Stored data entries
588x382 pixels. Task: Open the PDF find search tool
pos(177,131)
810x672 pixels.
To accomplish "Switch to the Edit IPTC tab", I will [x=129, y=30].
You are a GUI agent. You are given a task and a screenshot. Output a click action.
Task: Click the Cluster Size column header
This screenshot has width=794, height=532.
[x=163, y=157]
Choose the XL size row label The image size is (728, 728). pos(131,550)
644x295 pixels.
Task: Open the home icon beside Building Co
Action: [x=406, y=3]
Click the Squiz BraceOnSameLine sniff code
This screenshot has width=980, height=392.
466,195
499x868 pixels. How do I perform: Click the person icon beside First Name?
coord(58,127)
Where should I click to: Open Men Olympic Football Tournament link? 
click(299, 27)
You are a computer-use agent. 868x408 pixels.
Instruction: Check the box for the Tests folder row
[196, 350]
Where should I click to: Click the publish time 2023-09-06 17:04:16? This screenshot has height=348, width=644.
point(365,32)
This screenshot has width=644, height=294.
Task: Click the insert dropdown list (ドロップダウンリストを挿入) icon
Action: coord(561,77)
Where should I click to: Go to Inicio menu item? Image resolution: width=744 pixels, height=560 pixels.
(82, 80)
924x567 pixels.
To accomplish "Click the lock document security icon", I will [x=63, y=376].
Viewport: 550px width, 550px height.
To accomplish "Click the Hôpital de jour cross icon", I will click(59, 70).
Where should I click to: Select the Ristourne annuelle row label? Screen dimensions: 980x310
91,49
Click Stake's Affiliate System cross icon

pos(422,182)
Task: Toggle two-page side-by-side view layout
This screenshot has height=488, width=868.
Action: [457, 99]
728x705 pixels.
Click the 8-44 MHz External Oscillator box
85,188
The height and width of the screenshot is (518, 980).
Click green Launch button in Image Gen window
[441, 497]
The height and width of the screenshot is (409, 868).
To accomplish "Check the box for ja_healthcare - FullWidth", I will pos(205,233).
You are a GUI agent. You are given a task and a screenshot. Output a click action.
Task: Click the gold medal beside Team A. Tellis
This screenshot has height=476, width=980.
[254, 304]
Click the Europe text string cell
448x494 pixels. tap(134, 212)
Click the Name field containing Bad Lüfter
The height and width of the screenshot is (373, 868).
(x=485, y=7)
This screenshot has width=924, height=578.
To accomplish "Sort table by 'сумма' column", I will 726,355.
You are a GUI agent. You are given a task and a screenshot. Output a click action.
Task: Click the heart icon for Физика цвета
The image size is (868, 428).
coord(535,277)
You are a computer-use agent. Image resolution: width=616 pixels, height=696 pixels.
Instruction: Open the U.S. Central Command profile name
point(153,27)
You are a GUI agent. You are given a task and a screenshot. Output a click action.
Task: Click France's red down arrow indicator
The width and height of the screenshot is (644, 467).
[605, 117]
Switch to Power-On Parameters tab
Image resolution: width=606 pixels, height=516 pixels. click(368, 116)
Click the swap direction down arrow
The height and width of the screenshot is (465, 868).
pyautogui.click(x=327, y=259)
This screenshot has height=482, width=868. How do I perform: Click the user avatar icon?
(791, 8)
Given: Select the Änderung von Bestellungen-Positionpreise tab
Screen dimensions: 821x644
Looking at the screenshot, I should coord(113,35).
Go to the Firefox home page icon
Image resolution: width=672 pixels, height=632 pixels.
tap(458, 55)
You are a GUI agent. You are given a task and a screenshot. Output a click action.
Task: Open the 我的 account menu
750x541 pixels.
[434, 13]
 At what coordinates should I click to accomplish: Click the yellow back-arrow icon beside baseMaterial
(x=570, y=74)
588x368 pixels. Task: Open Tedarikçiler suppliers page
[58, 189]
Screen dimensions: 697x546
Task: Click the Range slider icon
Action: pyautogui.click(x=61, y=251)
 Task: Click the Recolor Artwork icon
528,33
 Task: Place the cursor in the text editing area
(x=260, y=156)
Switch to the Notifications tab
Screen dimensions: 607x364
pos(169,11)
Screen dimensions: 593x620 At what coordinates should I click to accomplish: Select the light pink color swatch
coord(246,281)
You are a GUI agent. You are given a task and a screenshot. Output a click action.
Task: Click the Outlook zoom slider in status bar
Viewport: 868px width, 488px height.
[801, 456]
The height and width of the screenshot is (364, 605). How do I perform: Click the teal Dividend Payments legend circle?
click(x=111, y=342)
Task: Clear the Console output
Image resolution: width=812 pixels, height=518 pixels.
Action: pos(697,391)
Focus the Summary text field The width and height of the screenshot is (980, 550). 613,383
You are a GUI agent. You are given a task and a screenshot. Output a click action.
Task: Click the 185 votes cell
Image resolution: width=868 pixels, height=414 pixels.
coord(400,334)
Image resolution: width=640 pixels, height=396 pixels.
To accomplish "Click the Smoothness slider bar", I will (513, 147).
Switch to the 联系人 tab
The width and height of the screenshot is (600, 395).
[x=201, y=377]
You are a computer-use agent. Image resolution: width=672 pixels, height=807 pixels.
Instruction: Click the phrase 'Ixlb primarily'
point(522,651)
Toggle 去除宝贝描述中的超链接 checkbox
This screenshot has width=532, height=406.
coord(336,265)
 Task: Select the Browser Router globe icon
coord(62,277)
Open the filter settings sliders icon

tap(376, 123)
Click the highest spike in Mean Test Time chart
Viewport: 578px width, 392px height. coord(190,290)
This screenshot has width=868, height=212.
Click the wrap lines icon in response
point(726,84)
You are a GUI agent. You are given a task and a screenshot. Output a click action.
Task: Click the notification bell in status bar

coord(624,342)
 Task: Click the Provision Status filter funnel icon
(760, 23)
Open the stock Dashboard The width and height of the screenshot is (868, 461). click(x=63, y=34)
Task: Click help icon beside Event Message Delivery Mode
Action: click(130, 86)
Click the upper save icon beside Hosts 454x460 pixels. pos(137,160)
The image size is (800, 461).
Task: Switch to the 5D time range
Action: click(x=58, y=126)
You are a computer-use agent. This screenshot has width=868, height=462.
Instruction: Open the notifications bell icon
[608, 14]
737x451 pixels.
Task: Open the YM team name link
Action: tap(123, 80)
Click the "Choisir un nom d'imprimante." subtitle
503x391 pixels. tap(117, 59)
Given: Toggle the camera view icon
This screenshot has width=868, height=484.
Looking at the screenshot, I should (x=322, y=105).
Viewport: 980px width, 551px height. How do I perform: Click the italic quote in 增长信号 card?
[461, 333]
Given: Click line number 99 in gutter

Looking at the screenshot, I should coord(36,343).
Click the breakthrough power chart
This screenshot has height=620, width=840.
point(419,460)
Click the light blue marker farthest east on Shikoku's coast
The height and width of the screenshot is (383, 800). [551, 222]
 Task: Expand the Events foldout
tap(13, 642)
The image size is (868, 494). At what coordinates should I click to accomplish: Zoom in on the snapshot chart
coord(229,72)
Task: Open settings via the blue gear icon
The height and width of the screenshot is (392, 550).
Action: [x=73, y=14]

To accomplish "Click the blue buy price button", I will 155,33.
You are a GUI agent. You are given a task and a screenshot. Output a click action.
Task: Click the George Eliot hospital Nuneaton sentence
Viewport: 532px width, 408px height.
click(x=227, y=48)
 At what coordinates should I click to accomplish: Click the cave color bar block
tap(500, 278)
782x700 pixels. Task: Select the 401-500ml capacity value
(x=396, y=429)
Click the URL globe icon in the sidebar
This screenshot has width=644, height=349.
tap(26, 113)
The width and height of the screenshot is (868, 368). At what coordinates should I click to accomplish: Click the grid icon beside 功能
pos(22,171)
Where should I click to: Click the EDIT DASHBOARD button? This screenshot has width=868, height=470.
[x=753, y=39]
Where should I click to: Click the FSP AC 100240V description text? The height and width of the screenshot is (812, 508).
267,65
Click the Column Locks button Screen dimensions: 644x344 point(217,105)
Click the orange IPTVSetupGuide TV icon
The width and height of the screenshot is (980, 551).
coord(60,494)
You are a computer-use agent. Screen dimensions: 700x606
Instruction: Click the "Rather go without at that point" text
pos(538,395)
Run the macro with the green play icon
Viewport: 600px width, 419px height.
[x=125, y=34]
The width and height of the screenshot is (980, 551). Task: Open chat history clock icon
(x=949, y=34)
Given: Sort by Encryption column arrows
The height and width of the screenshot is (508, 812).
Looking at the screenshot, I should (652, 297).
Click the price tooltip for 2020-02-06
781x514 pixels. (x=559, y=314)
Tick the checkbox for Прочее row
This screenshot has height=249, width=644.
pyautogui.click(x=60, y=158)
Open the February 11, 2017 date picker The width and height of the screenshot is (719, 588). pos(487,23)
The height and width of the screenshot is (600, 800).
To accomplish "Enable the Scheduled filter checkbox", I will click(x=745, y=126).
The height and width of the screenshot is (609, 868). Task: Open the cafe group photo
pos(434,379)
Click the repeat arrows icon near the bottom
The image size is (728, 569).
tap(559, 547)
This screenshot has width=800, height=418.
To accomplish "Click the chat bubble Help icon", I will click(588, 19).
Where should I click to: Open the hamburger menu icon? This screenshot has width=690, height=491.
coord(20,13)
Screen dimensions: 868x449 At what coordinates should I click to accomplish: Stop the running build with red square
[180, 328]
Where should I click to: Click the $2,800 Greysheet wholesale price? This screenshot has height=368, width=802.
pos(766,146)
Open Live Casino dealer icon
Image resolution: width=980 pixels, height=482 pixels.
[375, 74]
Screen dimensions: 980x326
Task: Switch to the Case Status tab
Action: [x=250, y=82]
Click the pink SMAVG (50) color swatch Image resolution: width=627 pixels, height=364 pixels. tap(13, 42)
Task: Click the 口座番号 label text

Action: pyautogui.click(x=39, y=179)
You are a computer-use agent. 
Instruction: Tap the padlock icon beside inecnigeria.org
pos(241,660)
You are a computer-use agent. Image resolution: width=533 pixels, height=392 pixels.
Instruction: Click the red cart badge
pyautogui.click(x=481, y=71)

REQUIRED WORK →
Across all the lines of the data, count those that include the word "arrows" and reply with that number only.

WORKED SOLUTION →
2